Francisco Herrera the Elder (1576-1656), “Multiplication of the Loaves and Fishes” (photo: Public Domain)

On Monday of last week this headline sat atop my hometown newspaper: “Priests urge Catholics not to leave church.” Why would, assuming the headline is accurate, priests of the Archdiocese of Galveston-Houston find it necessary to “urge Catholics not to leave church”? Because on Sunday the diocese released a list of 42 priests accused of sexual abuse in recent decades. So much for the New Evangelization; it seems we are barely holding our own at this point.

Is this a pretty distressing sign of the times? Yes. Do these acts, and the subsequent headlines and anger, increase the difficulty of evangelization in contemporary culture? Yes. Should we pray for the victims and for their families? Yes. Should we pray for those who committed these acts and those who participated in covering up crimes? Yes. Should we also pray for the priests and bishops who were not involved with these hideous acts and are now serving Christ by faithfully tending to the scattered and confused flock? Yes.

Is this enough? No. Now do we hold fast in our fortress Church until these evil times have passed? No.

Lest we forget whence we came let us spend some time in the Gospel of John. In John 6 our Lord feeds the 5,000, starting with only five barley loaves and two fish. A miracle! The people were amazed, at least momentarily. The people said: “This is indeed the prophet who is to come into the world!” (John 6:14)

Soon after they questioned him as they wished for more “signs,” new miracles. Jesus then explains to them that he is “the bread of life; he who comes to me shall not hunger, and he who believes in me shall never thirst.” He goes on to say:

Truly, truly, I say to you, unless you eat the flesh of the Son of man and drink his blood, you have no life in you; he who eats my flesh and drinks my blood has eternal life, and I will raise him up at the last day. For my flesh is food indeed, and my blood is drink indeed. He who eats my flesh and drinks my blood abides in me, and I in him. As the living Father sent me, and I live because of the Father, so he who eats me will live because of me. (John 6:53-57)

Are they inspired?
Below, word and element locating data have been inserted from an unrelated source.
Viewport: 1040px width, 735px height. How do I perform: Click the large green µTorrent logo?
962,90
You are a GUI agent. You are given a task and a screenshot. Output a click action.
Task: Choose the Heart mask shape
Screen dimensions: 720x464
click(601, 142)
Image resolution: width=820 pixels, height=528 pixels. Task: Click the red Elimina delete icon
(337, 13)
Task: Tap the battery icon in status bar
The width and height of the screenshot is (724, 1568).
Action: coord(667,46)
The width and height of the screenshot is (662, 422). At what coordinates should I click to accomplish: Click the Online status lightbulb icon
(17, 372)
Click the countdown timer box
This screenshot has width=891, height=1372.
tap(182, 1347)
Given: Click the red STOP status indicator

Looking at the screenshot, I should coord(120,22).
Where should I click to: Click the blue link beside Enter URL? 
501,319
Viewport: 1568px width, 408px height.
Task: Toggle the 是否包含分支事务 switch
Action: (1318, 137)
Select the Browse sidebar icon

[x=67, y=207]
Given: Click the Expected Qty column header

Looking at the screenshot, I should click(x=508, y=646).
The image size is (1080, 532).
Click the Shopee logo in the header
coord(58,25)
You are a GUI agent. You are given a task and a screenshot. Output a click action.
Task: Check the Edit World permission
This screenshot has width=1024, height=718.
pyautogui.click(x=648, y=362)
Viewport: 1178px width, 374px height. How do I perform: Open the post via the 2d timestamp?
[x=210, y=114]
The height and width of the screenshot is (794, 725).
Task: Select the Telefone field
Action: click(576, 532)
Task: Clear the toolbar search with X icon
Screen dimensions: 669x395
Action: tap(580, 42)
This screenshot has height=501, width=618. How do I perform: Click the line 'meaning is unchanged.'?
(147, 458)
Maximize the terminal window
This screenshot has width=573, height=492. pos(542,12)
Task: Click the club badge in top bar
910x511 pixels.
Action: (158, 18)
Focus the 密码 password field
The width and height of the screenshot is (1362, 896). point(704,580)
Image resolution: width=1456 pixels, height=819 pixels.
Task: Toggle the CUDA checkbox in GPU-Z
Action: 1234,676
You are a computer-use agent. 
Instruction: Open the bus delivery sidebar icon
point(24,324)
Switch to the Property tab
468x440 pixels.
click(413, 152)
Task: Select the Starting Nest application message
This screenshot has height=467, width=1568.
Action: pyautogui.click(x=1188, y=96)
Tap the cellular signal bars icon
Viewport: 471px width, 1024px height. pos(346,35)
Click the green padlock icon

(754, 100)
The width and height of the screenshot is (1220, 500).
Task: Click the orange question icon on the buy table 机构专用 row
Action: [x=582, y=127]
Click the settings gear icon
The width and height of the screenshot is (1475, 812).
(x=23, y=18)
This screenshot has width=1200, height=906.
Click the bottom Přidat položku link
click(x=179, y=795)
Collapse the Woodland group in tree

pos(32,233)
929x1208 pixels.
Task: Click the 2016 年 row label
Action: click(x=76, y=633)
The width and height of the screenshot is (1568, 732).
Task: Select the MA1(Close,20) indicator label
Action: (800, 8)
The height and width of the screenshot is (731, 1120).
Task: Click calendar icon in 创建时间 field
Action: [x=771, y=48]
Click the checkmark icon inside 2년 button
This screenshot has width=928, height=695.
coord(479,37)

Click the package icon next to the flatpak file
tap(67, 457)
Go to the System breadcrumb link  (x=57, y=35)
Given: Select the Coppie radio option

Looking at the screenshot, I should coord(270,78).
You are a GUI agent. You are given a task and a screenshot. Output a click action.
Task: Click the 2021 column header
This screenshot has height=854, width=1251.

Transformed?

No. They find this is too much, too difficult to accept, even among those who had been part of the 5,000 fed by five barley loaves and two fishes. What do they do? “After this many of his disciples drew back and no longer went about with him.” (RSVCE John 6:66 — yes, really 6:66!)

This is all very interesting but what has it to do with the New Evangelization? Is the Holy Eucharist the “source and summit of the New Evangelization?” St. John Paul II writes in Ecclesia de Eucharistia:

The Church draws her life from the Eucharist. This truth does not simply express a daily experience of faith, but recapitulates the heart of the mystery of the Church… The Second Vatican Council rightly proclaimed that the Eucharistic sacrifice is “the source and summit of the Christian life… For the most holy Eucharist contains the Church's entire spiritual wealth: Christ himself, our Passover and living bread. Through his own flesh, now made living and life-giving by the Holy Spirit, he offers life to men.” Consequently the gaze of the Church is constantly turned to her Lord, present in the Sacrament of the Altar, in which she discovers the full manifestation of his boundless love. 

What about the newspaper headlines? Should priests across the country be urging “Catholics not to leave church”? How can we seriously advocate a New Evangelization in light of the tragedy striking at the heart of believers today? Well, let us begin with Saint John Paul II and his statement that: “The Church draws her life from the Eucharist.”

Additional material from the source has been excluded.